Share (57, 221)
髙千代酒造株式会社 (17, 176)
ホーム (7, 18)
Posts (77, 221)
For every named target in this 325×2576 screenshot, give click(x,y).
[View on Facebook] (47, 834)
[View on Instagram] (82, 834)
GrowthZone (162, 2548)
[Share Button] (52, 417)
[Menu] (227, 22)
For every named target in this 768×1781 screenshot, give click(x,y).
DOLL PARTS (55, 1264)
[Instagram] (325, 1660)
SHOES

····················

EXERCISE REQUIREMENTS →
Copy exactly the line that contains "GrowthZone (162, 2548)" and all lines after it in the listing above, through the final line, and nothing else.

ANSWER SPACE →
GrowthZone (162, 2548)
[Share Button] (52, 417)
[Menu] (227, 22)
For every named target in this 768×1781 screenshot, give click(x,y).
DOLL PARTS (55, 1264)
[Instagram] (325, 1660)
SHOES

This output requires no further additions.